Listed entries
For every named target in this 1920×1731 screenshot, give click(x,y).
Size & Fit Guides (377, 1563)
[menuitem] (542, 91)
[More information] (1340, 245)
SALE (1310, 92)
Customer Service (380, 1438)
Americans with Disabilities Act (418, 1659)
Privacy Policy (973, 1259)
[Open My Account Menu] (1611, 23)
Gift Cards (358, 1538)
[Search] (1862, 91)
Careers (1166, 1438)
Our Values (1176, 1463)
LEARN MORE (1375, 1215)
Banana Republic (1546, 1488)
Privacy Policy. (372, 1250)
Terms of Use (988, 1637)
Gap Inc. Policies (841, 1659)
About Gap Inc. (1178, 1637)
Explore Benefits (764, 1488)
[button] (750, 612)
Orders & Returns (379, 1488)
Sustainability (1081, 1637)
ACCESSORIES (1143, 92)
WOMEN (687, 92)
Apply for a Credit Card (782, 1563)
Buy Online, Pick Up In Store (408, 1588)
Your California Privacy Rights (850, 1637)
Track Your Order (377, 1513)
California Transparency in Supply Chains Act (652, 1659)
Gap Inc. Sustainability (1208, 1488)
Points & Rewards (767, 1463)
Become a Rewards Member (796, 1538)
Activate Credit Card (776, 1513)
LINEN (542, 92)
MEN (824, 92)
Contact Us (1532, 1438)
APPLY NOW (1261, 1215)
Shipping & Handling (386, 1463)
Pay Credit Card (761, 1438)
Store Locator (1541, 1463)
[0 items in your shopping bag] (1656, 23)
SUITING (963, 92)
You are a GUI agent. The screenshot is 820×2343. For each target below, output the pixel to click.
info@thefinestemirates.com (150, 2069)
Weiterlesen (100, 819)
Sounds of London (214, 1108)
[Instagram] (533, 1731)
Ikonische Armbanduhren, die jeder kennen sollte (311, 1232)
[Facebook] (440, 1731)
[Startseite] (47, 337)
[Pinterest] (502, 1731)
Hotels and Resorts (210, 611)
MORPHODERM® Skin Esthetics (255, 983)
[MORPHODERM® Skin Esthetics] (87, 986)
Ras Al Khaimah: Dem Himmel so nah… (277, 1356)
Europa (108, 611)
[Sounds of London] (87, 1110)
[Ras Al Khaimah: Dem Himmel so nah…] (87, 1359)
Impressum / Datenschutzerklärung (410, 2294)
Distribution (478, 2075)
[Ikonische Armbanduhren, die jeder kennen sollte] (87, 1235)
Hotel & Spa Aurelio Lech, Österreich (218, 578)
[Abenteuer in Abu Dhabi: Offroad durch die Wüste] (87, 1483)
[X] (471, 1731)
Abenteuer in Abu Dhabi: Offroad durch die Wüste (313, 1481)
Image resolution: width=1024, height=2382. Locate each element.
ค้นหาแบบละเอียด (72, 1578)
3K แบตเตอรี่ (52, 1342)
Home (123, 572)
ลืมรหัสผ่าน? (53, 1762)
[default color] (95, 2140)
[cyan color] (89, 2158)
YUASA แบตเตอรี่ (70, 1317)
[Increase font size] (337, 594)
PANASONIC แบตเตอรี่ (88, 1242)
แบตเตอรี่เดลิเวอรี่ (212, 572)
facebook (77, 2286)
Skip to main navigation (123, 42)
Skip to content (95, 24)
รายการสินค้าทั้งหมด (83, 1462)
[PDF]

Work item
Among the entries above, how many lines include "California"? State the number and nothing else.

Task output
2